Década dos afrodescendentes: pelos consensos e não às concessões

Por Diosmar Filho

Pensar o título para o texto foi mais fácil do que relacionar tudo que me faz escrever sobre uma posição de consenso e não de concessões, pensando nas ações dos movimentos sociais e suas representações na relação com o Estado.

Essa ideia se fortalece na leitura de duas obras de pensadores contemporâneos que escreveram uma nova epistemologia do conhecimento no século passado, contudo, seus escritos já estavam no século atual. A primeira é Os Condenados da Terra[2] de Frantz Fanon publicado em 1961[3], que abordou sobre Grandeza e Franqueza da Espontaneidade, alertando aos ex-colonizados que lutam por liberdade plena, que poupem forças não as colocando de uma só vez na balança e reconheça sempre que as reservas do colonialismo são mais importantes e mais ricas.

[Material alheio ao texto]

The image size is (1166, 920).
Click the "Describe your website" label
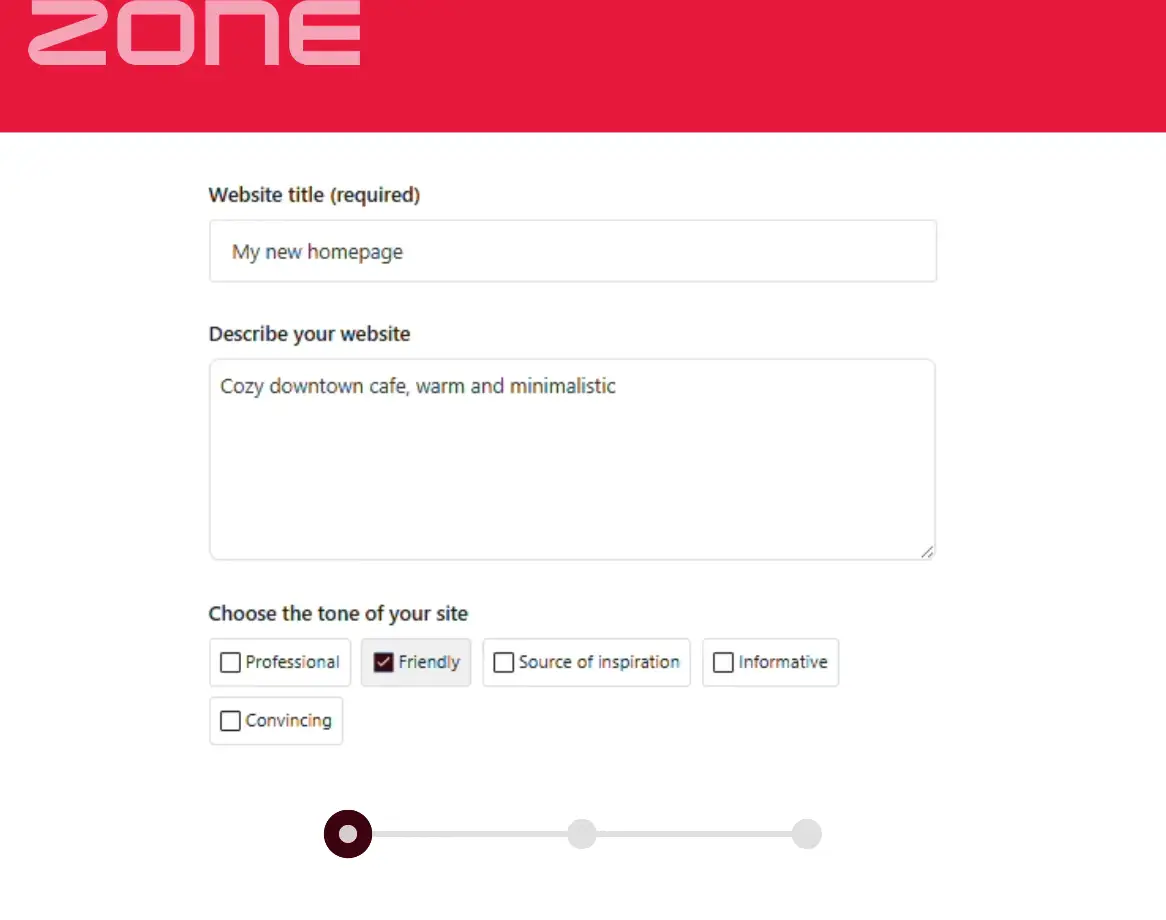pyautogui.click(x=309, y=334)
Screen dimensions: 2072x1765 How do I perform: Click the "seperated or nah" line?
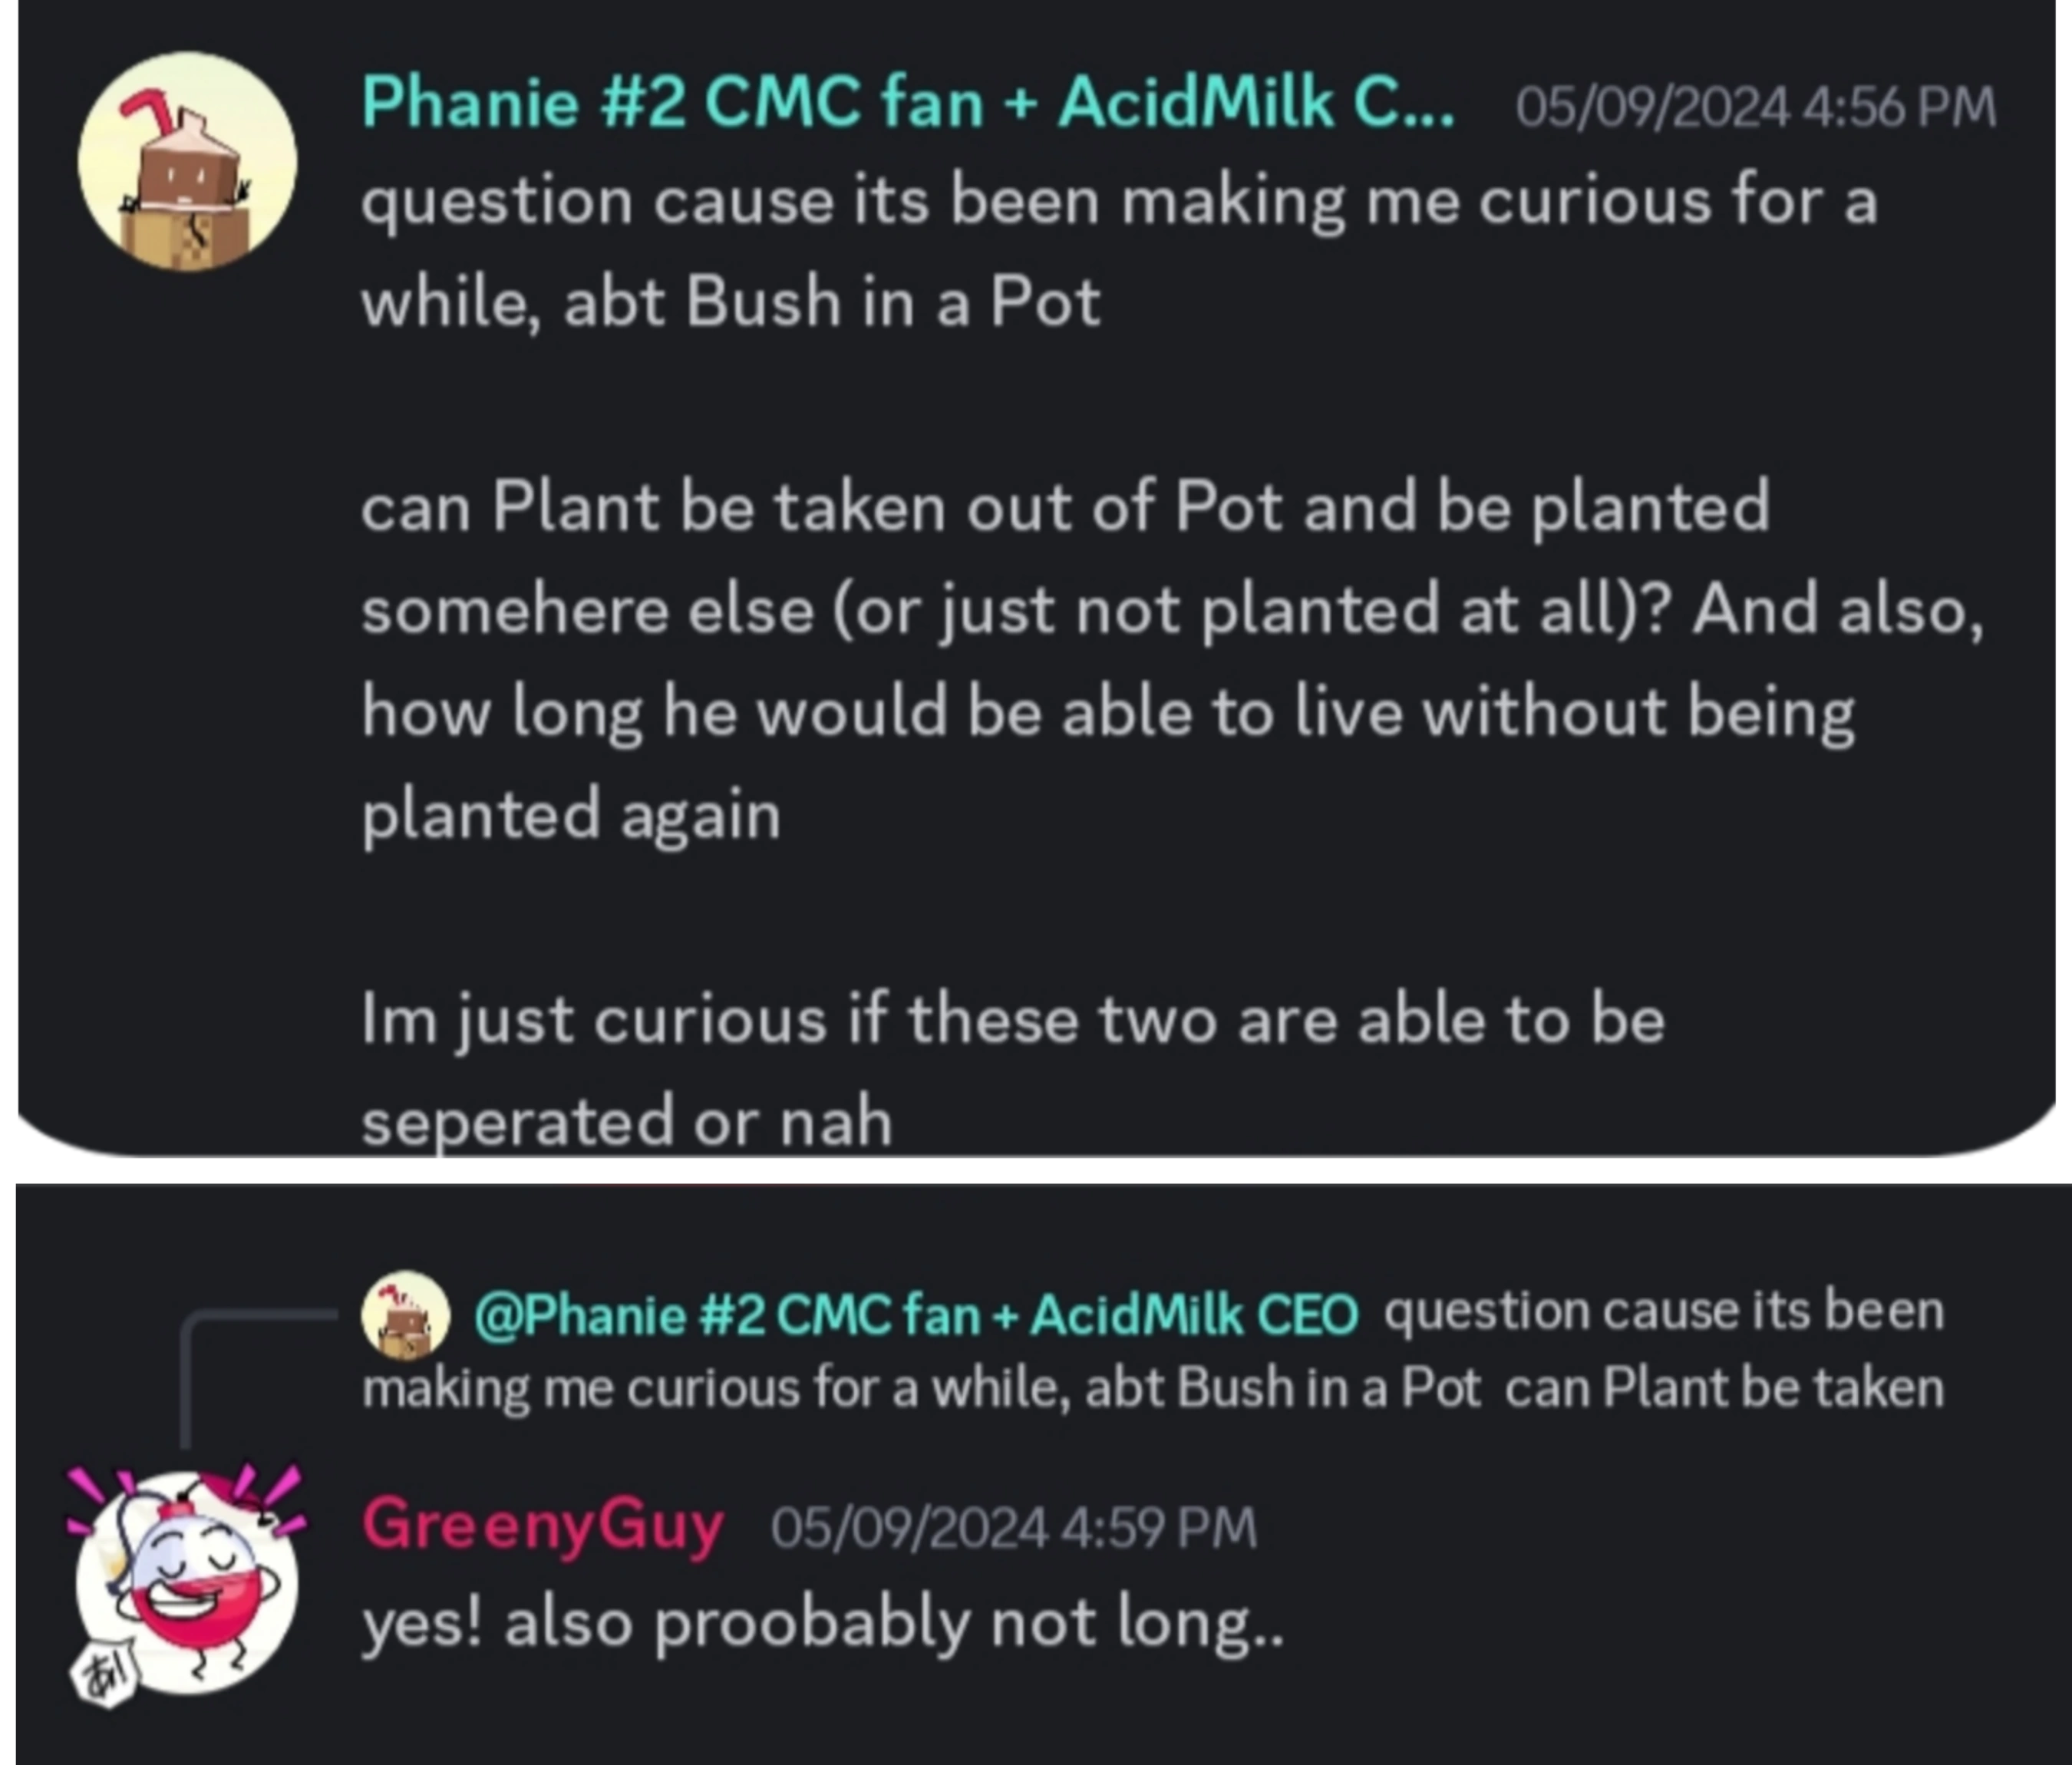626,1122
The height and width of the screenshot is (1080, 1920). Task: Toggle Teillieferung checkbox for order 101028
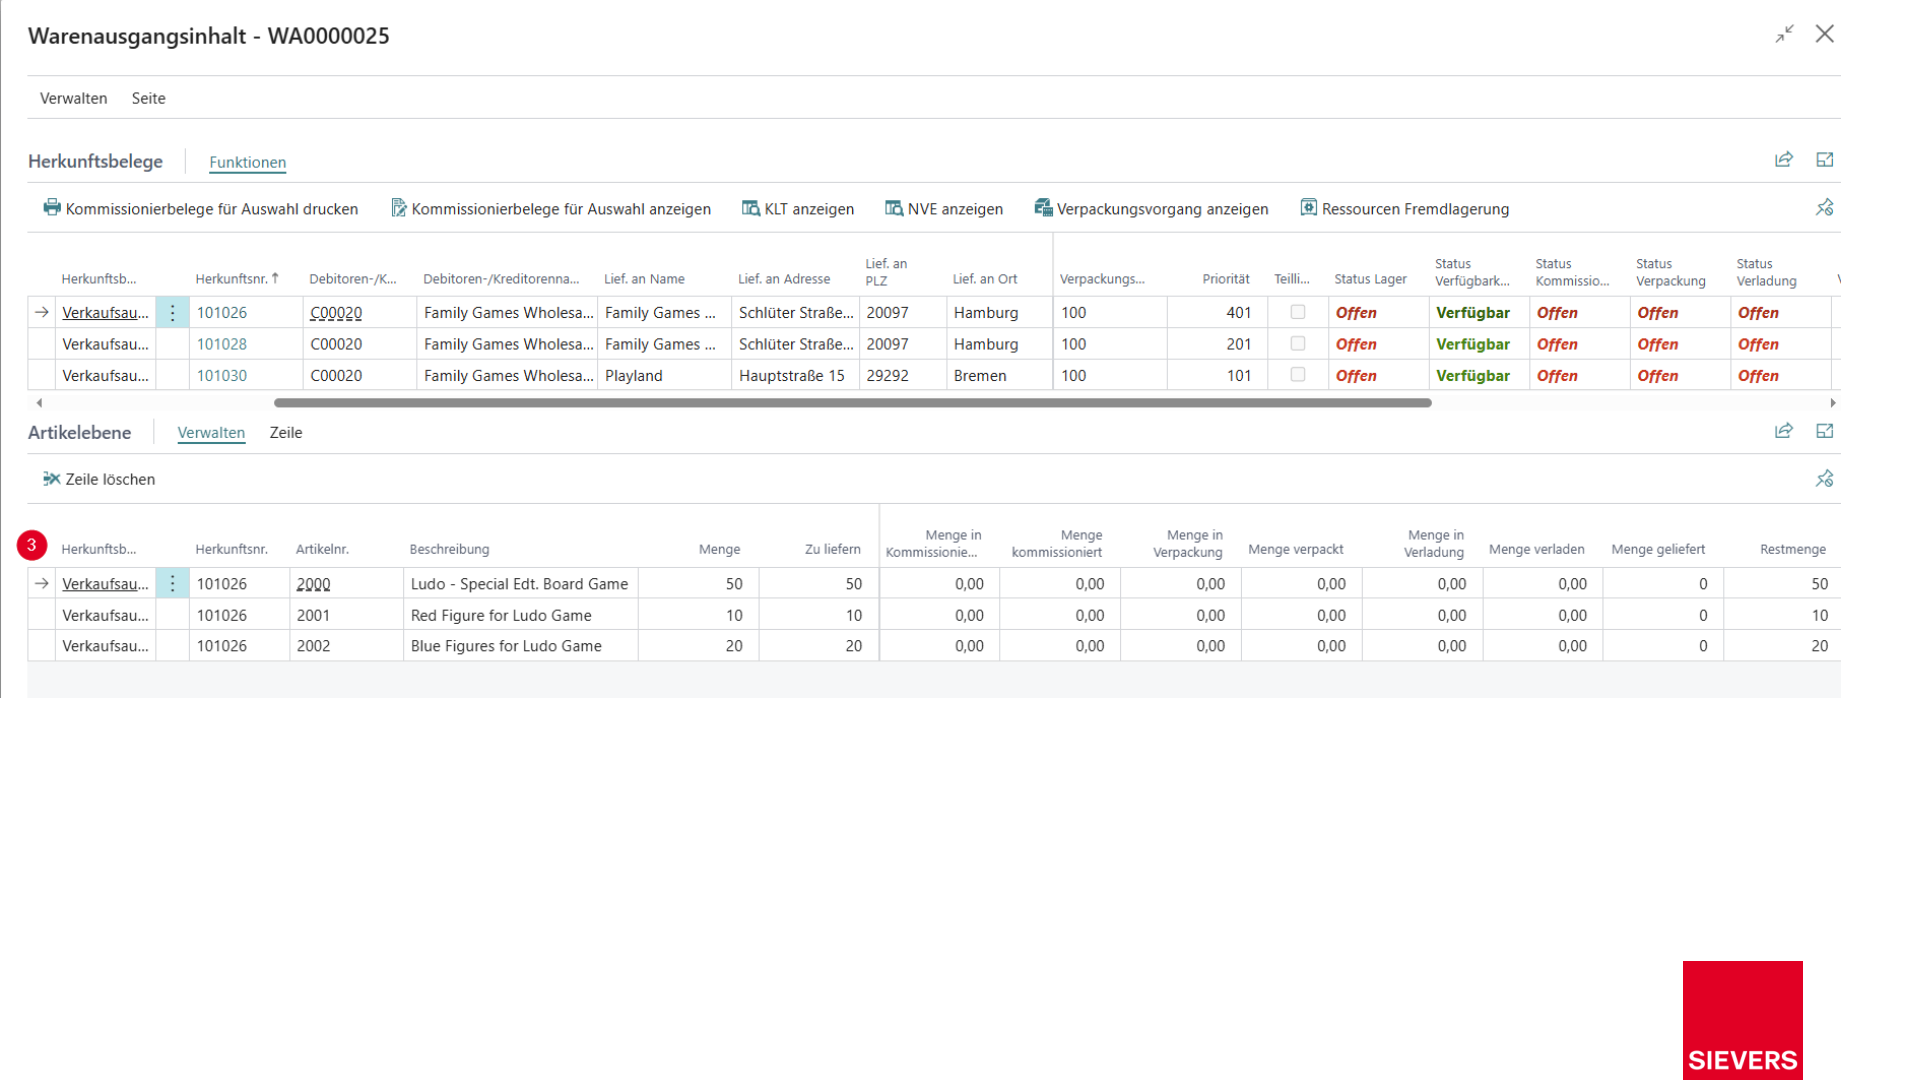(x=1298, y=343)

A guerra é dura e o adversário sempre se defenderá, o embate não ocorrerá nem hoje nem amanhã:

Na verdade, ele começou desde o primeiro dia e não terá fim por não haverá mais adversário, mais simplesmente porque este, por muitas razões, verá que é do seu interesse terminar essa luta e reconhecer a soberania do povo colonizado (FANON,2005, p.164)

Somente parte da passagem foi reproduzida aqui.